WHAT TO WORK ON
The entries below are to be copied exactly, with nothing left out.

DATA PROVIDED

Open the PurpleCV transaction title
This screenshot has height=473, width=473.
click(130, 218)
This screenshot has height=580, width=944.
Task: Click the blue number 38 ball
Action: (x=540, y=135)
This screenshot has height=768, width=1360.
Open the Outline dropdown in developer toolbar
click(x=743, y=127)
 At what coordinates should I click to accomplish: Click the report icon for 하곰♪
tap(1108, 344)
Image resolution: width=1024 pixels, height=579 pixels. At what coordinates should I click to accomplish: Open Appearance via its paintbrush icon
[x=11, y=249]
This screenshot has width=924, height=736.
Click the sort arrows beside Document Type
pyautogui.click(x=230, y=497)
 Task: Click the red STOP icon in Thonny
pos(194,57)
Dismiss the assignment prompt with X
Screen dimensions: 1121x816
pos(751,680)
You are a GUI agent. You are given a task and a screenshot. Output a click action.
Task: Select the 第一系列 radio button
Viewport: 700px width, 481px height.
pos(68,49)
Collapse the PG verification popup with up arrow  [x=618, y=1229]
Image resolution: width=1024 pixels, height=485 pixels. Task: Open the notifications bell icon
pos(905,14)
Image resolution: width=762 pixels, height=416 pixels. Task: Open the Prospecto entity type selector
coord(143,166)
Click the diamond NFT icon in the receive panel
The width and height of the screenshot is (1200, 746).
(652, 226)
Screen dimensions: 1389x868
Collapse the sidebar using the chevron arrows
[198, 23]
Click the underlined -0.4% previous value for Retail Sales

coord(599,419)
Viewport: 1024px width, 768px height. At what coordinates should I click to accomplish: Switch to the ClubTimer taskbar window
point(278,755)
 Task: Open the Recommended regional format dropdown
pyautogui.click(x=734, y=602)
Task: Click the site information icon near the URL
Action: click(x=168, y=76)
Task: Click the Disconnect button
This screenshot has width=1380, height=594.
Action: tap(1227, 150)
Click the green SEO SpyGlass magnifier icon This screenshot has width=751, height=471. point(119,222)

ANSWER SPACE
Open the PurpleCV transaction title
This screenshot has height=473, width=473.
click(130, 218)
This screenshot has height=580, width=944.
Task: Click the blue number 38 ball
Action: (x=540, y=135)
This screenshot has height=768, width=1360.
Open the Outline dropdown in developer toolbar
click(x=743, y=127)
 At what coordinates should I click to accomplish: Click the report icon for 하곰♪
tap(1108, 344)
Image resolution: width=1024 pixels, height=579 pixels. At what coordinates should I click to accomplish: Open Appearance via its paintbrush icon
[x=11, y=249]
This screenshot has width=924, height=736.
Click the sort arrows beside Document Type
pyautogui.click(x=230, y=497)
 Task: Click the red STOP icon in Thonny
pos(194,57)
Dismiss the assignment prompt with X
Screen dimensions: 1121x816
pos(751,680)
You are a GUI agent. You are given a task and a screenshot. Output a click action.
Task: Select the 第一系列 radio button
Viewport: 700px width, 481px height.
pos(68,49)
Collapse the PG verification popup with up arrow  [x=618, y=1229]
Image resolution: width=1024 pixels, height=485 pixels. Task: Open the notifications bell icon
pos(905,14)
Image resolution: width=762 pixels, height=416 pixels. Task: Open the Prospecto entity type selector
coord(143,166)
Click the diamond NFT icon in the receive panel
The width and height of the screenshot is (1200, 746).
(652, 226)
Screen dimensions: 1389x868
Collapse the sidebar using the chevron arrows
[198, 23]
Click the underlined -0.4% previous value for Retail Sales

coord(599,419)
Viewport: 1024px width, 768px height. At what coordinates should I click to accomplish: Switch to the ClubTimer taskbar window
point(278,755)
 Task: Open the Recommended regional format dropdown
pyautogui.click(x=734, y=602)
Task: Click the site information icon near the URL
Action: click(x=168, y=76)
Task: Click the Disconnect button
This screenshot has width=1380, height=594.
Action: tap(1227, 150)
Click the green SEO SpyGlass magnifier icon This screenshot has width=751, height=471. point(119,222)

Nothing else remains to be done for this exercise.